(Beginning of Source document)

= Myolysis =

Myolysis is the destruction or otherwise breakdown of muscle tissue. It is used as a medical procedure in the treatment of fibroids, particularly of the uterus.

==Medical usage==
Myolysis involves the application of some energy source directed at fibroids, intended to stop blood flow and cause necrosis of the tumorous tissue while not damaging the surrounding tissue. Some of the methods used to achieve myolysis include application of heat (laser myolysis, myoma coagulation), cold (cryomyolysis), and focused ultrasound energy. The procedures involving the application of extreme heat or cold are typically performed laparoscopically.

Myolysis may result in pregnancy complications, such as uterine scarring, a weak uterine wall, or infection. It is not recommended for women who are pregnant or who may wish to become pregnant.

===Laparoscopic myolysis===
In laparoscopic myolysis, a small needle is inserted near the fibroid, and the tip of the needle is either heated or cooled to extreme temperatures, then applied to the fibroid until all the tumorous tissue has been treated. One example of this is laser myolysis, in which a laser is used entirely remove the fibroid, or otherwise clot the blood flow to the fibroid, causing it to die. Another example is cryomyolysis, where a cryogenic gas (typically liquid nitrogen) is used to cool the tip of the needle, which freezes the fibroid.

Myoma coagulation is another method for myolysis, in which an electric current is passed through a needle and into the fibroid, subjecting it to high temperatures.

==Other causes==
Many venomous snakes can produce myotoxins in their venom, causing myolysis either locally, at the site of a bite, or systemically throughout the body. This can cause muscle pain, weakness, and myoglobinuria (with the color of urine varying from a deep red to a muddy brown), symptoms which can take several hours or days to manifest. Severe myolysis may in turn result in hyperkalemia, as the breakdown of muscle releases excessive potassium into the bloodstream. Methods for identifying myolysis after such a snakebite can include testing for creatine kinase levels, which may be elevated, or evaluating myoglobin levels.

Treatment with antivenom theoretically has little effect once myolysis has set in; however, even late antivenom treatment may still reduce the severity of injury. Since snake myotoxins primarily target individual muscle cells, muscle regeneration is possible, starting ~3 days after being bitten, and typically taking ~28 days to complete.

(End of Source document)
(Beginning of Given data)

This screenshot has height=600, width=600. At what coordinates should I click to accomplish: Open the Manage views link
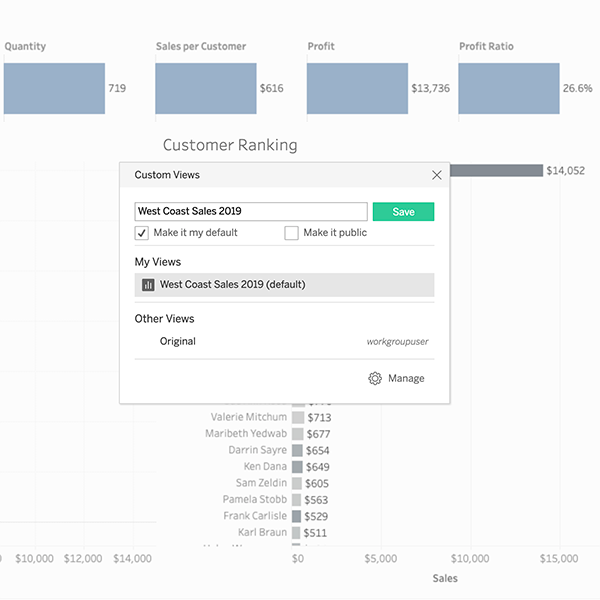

(End of Given data)

- **Study questions**
1: Decide whether each statement below agrees with the article on myolysis, answering yes or no and quoting the article's deciding words: (a) In cryomyolysis, liquid nitrogen is typically used to cool the needle tip. (b) Myolysis is recommended for women who may wish to become pregnant. (c) Muscle regeneration after a snakebite typically takes about 28 days to complete.
2: Write out the part of the article on myolysis starting at "Myoma coagulation is" and ending at "to high temperatures.", keeping every word unchanged.

- **Answers for the tasks**
1:
(a) Yes: "a cryogenic gas (typically liquid nitrogen) is used to cool the tip of the needle"
(b) No: "It is not recommended for women who are pregnant or who may wish to become pregnant."
(c) Yes: "typically taking ~28 days to complete"

2:
Myoma coagulation is another method for myolysis, in which an electric current is passed through a needle and into the fibroid, subjecting it to high temperatures.